The University Living Lab and the impact of students’ research
Our University Living Lab offers a brave space of authentic, co-produced assessment that is making impact for sustainable development. We have over 150 projects set by around 50 external stakeholders, local to global. Framed around the United Nation’s Sustainable Development Goals, these projects are concept notes, or statements of a problem that organisations need to propel their work in and around sustainable development. Some projects ask for case study, policy or data analysis; some ask for empirical data collection, or visualization. The broad research briefs can be used in two ways. You could use this model as your course assessment and I have a lot of learning and resources that I am happy to share. Or, you can direct your students to our database as a source of inspiration for an essay, a dissertation or an assignment. Students, individually or in groups, can adapt our broad projects to their/your assessment and undertake it as normal with the expected rigorous ethical frameworks. In both cases, the student work is marked by the course lead as normal. If a student achieves 65% or more, they can send their research to our platform and we link it back to the organisation who set it. Over time, we share with the student any evidence of impact that their research has made. With partners’ permission, we are hosting students’ work on our platform to the benefit of their profile, and to build an open source of iterative knowledge. Reflecting back on the uncomfortable EAUC discussion whilst yes, students will effect change for sustainable development when they graduate as leaders, thinkers, etc, the University Living Lab has also illustrated just how much ‘real world’ impact students can have now, and as a part of their core degree learning.
Indeed, students’ research through the University Living Lab is driving impact. Student research on urban resilience was presented to the Rockefeller Foundation in New York. Student research has shaped food bank location and practice. Students’ work has even shaped physical infrastructure with the inclusion of bubble beehives on the new BASE office block (as bees are the keystone of biodiversity and the symbol of Manchester, that may always be my favourite example!). The scale of potential impact is staggering. There are 43,000 students at the University of Manchester. If just half of them dedicated a quarter of their assessment time through the University Living Lab, we could channel 7.5million hours of research time to address the interlinking ‘wicked problems’ that we face. Imagine the global potential.

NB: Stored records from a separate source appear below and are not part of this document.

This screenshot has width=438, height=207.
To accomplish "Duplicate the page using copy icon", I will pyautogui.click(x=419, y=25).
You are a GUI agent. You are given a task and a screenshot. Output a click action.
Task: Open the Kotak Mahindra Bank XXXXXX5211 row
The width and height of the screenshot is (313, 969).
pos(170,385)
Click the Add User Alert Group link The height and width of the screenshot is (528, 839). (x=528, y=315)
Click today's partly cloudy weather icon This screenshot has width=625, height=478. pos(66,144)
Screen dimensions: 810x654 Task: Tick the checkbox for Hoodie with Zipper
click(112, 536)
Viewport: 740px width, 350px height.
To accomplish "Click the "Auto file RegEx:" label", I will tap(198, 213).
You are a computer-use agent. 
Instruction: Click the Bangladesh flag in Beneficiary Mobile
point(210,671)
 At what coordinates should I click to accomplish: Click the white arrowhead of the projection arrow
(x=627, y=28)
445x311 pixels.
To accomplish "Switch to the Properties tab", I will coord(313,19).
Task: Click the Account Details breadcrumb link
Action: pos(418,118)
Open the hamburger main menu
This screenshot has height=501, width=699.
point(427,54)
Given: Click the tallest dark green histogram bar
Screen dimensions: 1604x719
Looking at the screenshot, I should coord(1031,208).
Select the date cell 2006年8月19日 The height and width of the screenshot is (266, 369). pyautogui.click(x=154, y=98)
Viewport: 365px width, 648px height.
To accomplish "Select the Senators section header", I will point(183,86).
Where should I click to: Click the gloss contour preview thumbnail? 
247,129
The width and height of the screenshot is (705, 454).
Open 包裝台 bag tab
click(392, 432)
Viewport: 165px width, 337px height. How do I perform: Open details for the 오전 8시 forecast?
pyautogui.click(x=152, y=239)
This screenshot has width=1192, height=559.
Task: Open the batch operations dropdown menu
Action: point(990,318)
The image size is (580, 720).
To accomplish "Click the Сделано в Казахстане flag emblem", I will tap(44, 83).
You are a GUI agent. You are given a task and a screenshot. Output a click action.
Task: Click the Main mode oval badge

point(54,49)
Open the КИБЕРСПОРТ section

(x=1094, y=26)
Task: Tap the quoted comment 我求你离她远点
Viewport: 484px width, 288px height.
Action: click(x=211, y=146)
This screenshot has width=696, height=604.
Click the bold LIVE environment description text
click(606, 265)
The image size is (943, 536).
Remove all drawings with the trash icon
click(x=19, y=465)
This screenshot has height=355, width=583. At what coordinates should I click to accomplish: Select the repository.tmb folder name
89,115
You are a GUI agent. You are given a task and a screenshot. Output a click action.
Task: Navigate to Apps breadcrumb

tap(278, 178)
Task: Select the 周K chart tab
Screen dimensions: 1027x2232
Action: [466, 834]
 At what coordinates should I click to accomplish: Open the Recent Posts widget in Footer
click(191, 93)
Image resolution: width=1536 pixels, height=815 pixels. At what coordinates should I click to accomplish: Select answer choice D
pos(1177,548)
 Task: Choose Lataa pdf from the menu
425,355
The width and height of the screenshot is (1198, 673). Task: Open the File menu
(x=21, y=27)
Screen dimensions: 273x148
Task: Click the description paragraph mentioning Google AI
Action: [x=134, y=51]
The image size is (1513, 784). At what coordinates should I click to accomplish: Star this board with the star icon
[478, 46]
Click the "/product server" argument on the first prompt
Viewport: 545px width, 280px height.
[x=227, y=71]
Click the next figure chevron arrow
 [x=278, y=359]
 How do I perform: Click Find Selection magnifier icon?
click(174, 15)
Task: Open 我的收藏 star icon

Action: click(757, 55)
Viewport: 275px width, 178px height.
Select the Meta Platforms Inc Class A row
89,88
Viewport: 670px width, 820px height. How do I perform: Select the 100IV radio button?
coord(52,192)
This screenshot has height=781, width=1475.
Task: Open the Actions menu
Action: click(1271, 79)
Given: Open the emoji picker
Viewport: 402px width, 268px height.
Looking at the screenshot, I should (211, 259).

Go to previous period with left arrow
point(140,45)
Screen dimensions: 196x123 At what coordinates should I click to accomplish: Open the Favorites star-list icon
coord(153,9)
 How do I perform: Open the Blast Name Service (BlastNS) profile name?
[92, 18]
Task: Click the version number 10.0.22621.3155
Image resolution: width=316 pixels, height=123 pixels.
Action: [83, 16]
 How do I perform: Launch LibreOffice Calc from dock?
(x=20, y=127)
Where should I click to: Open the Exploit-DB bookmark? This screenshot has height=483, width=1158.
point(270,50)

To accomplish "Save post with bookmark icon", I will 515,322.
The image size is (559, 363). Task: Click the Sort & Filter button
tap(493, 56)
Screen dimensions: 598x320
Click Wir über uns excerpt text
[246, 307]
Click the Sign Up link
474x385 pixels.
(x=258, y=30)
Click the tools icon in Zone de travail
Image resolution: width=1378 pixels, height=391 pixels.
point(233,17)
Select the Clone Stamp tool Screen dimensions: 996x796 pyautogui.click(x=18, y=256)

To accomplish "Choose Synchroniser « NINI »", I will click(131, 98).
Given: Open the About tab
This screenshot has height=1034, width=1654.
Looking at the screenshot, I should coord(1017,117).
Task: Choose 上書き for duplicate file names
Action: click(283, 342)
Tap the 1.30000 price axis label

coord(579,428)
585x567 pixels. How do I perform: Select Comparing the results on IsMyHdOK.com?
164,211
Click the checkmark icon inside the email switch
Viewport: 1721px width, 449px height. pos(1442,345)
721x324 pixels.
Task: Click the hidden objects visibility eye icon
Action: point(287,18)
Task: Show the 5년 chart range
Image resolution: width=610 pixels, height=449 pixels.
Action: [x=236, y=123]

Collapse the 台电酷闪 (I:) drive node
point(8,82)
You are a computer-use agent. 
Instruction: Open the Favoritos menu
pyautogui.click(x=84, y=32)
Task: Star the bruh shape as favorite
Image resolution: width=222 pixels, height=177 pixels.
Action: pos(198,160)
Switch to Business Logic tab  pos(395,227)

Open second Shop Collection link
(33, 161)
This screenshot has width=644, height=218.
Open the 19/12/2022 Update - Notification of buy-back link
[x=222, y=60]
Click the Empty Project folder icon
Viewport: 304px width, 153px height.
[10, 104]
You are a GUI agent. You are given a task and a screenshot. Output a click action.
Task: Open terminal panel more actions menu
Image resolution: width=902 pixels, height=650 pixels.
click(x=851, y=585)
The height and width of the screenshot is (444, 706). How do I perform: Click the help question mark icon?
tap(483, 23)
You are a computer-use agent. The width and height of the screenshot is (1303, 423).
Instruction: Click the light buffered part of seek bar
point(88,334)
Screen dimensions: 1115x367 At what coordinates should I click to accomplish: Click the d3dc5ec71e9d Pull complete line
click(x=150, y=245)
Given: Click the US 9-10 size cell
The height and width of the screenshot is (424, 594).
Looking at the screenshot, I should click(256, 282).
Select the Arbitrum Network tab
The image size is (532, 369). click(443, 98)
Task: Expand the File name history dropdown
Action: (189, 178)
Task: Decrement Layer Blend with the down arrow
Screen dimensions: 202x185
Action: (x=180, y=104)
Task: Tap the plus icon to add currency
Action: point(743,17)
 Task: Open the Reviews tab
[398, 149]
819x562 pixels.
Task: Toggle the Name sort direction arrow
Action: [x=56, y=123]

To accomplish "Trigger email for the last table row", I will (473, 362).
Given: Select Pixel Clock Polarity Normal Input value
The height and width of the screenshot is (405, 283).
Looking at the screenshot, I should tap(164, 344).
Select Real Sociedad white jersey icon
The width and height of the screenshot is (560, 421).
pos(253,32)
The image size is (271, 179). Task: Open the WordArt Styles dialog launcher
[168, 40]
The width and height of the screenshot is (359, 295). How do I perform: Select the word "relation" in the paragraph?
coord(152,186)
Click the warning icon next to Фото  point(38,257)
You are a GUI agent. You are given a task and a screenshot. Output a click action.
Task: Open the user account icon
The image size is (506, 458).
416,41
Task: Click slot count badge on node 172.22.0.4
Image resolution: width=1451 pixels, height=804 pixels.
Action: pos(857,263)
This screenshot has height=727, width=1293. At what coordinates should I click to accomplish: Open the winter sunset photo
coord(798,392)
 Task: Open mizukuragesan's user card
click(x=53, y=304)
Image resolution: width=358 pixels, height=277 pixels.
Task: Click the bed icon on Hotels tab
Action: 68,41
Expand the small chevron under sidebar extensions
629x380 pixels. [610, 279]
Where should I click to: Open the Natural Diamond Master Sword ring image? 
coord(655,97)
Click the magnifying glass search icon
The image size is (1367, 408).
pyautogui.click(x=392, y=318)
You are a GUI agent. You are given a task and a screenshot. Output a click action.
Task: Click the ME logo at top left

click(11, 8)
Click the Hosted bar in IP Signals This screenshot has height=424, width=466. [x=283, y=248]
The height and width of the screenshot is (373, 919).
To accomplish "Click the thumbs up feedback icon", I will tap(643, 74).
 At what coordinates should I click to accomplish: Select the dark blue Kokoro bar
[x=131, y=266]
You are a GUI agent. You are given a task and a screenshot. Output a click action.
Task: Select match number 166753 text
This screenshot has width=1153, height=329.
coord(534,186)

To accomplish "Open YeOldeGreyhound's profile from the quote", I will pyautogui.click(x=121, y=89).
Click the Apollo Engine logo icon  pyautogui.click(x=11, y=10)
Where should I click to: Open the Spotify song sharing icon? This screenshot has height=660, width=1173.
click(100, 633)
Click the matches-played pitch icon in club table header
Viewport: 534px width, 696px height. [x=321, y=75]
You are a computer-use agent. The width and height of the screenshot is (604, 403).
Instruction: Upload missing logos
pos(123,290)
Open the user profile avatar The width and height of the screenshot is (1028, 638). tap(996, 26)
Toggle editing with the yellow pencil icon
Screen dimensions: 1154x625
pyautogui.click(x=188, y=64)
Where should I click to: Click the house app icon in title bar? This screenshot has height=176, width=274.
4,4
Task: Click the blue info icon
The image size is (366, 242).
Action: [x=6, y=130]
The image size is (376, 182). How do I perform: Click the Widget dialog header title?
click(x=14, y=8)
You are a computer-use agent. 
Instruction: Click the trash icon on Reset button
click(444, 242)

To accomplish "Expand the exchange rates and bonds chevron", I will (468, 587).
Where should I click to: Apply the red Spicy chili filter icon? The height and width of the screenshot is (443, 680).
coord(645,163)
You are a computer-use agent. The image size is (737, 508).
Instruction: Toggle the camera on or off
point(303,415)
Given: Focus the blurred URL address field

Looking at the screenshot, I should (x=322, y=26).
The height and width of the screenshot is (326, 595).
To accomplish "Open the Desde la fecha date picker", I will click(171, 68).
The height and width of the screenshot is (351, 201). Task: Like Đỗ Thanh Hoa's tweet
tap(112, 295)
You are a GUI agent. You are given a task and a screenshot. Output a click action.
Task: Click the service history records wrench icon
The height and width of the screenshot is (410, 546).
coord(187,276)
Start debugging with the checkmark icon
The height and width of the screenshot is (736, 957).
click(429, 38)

Brave spaces and authentic assessment
This is challenging assessment to begin with. With support, however, students can be brave and undertake authentic assessment to effect positive change. One student said: “The assessment style is the best I have had yet, it challenges 21st century challenges with the learning, and lets you interact with these challenges alongside a business – learning feels useful when it is put into real-world contexts”. This is also light touch exposure to industry, which, as part of existing degree assessment, is then accessible to all students; two students were employed by the organisations they researched for and many more attribute their employment to this experience. The University Living Lab offers a powerful way to connect knowledge. One of our projects was set by an Equity and Merit Alumni who established an NGO in Tanzania to rescue women and girls from forced marriages. He literally cannot access the same level of resource that our students can through the library – in turn, as part of their degree learning, students can help shape a NGO strategy that will have major impact. At a local scale, the University Living Lab also helps to build meaningful partnerships to better understand our shared challenges as a Civic University. Mark Duncan, Manchester City Council, said the University Living Lab: “helped to shift how we see the University as a partner, enabling us to work far more closely together to benefit from their expertise and capacity. I have seen value and impacts that will encourage me to continue to look for further collaboration opportunities with the University”. In a world of research-led teaching, the University Living Lab then also offers teaching-led research.
I found some of the messages at the EAUC difficult because: I know. As I am sure you do. We know the injustices of the world that we live in. I also know just how hard many of us – teachers and learners – are working, and in many cases have been for decades. We need supportive brave spaces of learning to disrupt the norm of the world, and of education. It also reminded me of the importance of brave spaces of teaching, in which we value and care for each other, as we step up our urgent action, in a sustainable way. The University Living Lab is an experiment. It was co-constructed with students and educators. If you would like to use it, develop it or suggest projects for it, please don’t hesitate to get in touch to collectively build further brave spaces of teaching that effect change.
To discuss the Living Lab or to explore other aspects of Sustainability Teaching and Learning, contact Jen on firstname.lastname@example.org. There is also an animation that has been created to explain the University Living Lab to students, which is available to all.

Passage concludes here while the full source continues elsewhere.